- [Try it]
Retype word for word the lines of the data below, from the first to the one bearing "Given: Select the parallel channel lines tool", with that one included.

- [Extracted data]
= = = = = = =

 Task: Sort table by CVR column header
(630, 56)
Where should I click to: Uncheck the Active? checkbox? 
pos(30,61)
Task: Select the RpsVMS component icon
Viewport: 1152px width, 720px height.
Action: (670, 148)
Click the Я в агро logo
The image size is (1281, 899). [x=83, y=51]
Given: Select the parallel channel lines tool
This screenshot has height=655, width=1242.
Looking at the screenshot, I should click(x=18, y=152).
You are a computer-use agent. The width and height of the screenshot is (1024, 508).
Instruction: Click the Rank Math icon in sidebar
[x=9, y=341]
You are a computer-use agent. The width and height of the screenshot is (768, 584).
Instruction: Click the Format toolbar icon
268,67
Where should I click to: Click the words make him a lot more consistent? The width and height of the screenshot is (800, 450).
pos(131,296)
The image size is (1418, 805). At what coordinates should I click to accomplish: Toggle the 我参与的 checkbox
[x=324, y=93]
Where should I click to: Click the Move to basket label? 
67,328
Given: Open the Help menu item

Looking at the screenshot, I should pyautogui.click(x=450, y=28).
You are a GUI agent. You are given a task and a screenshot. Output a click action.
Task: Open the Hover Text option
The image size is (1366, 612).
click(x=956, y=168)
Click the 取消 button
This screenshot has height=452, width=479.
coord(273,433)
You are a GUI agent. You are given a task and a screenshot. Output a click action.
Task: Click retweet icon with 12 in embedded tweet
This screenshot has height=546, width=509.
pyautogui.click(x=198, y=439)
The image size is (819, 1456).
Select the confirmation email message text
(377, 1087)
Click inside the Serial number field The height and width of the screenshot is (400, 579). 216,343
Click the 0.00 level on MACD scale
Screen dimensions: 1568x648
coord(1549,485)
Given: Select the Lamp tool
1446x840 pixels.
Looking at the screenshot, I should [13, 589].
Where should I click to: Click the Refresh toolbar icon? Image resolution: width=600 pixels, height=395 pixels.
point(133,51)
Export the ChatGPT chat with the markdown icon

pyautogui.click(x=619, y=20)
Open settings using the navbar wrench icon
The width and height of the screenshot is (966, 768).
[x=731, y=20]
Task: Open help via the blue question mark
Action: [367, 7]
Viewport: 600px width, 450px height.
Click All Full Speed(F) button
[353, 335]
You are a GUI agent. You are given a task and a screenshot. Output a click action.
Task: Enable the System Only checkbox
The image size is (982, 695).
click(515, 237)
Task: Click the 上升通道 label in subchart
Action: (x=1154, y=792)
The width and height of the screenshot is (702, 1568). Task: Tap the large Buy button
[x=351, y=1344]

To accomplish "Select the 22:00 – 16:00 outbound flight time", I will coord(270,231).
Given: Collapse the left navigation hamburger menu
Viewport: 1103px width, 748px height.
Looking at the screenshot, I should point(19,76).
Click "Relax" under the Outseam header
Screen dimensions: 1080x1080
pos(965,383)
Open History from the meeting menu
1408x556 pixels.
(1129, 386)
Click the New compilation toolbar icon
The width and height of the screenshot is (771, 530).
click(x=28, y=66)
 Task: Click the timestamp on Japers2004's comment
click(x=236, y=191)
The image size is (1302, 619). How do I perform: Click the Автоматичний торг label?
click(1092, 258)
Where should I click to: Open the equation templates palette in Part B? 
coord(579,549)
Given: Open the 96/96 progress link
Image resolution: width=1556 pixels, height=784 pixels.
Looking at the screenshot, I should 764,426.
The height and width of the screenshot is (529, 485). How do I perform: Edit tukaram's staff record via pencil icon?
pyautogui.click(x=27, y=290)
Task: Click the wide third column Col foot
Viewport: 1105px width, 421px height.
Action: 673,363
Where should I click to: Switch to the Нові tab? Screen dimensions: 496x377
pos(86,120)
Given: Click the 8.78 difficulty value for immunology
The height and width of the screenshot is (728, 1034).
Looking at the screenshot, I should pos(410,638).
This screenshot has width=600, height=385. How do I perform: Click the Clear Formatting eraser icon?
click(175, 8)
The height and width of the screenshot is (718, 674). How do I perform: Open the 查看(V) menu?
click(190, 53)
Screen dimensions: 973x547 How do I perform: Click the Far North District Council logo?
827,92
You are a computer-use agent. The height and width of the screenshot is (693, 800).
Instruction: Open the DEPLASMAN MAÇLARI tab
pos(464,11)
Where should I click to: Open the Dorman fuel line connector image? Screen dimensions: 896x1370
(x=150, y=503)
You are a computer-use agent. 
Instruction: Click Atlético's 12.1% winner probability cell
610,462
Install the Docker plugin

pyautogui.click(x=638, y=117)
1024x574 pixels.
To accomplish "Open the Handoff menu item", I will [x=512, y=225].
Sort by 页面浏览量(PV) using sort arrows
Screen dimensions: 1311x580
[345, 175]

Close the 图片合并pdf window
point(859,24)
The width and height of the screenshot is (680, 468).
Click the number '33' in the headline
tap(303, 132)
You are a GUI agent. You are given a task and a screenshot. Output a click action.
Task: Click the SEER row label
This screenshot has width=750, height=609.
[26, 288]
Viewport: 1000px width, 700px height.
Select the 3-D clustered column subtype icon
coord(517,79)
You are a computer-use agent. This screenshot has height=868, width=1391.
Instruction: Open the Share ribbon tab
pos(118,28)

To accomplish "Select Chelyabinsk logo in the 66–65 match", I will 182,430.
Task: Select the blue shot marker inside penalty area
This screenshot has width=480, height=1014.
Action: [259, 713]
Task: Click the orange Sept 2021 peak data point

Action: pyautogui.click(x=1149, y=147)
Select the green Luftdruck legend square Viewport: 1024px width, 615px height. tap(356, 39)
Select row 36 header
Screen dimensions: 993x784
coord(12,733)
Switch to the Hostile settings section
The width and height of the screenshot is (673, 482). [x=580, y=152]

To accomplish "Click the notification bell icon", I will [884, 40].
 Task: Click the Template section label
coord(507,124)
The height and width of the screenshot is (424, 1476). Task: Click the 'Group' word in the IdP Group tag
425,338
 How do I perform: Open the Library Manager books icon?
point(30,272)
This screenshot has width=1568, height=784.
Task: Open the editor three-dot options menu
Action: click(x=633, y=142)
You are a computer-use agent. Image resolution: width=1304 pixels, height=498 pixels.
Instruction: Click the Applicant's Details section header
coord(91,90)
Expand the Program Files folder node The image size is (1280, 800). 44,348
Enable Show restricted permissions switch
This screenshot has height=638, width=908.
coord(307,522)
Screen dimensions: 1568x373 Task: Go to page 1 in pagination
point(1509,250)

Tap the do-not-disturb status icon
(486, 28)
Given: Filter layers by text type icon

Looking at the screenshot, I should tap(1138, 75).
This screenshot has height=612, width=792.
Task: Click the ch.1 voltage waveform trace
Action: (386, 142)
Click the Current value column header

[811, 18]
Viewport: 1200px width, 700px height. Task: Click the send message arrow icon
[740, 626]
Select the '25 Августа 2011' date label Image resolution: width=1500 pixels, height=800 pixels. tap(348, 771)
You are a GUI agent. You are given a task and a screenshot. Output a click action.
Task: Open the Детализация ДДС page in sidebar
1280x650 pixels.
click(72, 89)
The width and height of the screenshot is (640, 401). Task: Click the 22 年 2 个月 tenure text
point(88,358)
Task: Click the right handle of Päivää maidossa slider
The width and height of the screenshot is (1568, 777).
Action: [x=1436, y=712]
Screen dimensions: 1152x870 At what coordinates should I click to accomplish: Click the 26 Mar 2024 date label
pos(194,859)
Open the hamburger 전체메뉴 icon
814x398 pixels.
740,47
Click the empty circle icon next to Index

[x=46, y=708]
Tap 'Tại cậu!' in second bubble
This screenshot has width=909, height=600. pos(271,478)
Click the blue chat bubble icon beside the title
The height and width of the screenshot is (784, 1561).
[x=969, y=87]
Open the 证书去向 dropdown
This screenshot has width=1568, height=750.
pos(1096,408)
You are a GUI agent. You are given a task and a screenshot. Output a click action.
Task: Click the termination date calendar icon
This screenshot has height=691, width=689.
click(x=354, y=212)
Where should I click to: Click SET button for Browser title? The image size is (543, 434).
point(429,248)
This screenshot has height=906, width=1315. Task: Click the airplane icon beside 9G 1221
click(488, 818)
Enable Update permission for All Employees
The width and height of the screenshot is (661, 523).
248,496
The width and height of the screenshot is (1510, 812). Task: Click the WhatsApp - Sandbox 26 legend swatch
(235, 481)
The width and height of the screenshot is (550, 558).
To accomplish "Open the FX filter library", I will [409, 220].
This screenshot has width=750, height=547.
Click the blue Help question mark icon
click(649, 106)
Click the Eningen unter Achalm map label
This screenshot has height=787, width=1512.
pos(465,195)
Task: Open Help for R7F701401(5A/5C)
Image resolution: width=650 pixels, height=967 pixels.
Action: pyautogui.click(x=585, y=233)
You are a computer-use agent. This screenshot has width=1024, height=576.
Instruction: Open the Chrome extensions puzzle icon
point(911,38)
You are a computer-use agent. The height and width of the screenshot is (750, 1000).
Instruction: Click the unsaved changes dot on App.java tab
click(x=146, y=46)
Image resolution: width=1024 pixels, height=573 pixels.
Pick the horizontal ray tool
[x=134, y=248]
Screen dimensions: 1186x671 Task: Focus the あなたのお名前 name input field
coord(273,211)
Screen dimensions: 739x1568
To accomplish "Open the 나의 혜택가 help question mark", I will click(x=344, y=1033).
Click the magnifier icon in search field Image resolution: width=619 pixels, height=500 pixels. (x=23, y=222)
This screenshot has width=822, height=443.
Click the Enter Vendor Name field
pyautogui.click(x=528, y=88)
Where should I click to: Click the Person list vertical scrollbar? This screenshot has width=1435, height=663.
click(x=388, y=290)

= = = = = = =

- [Reply]
 Task: Sort table by CVR column header
(630, 56)
Where should I click to: Uncheck the Active? checkbox? 
pos(30,61)
Task: Select the RpsVMS component icon
Viewport: 1152px width, 720px height.
Action: (670, 148)
Click the Я в агро logo
The image size is (1281, 899). [x=83, y=51]
Given: Select the parallel channel lines tool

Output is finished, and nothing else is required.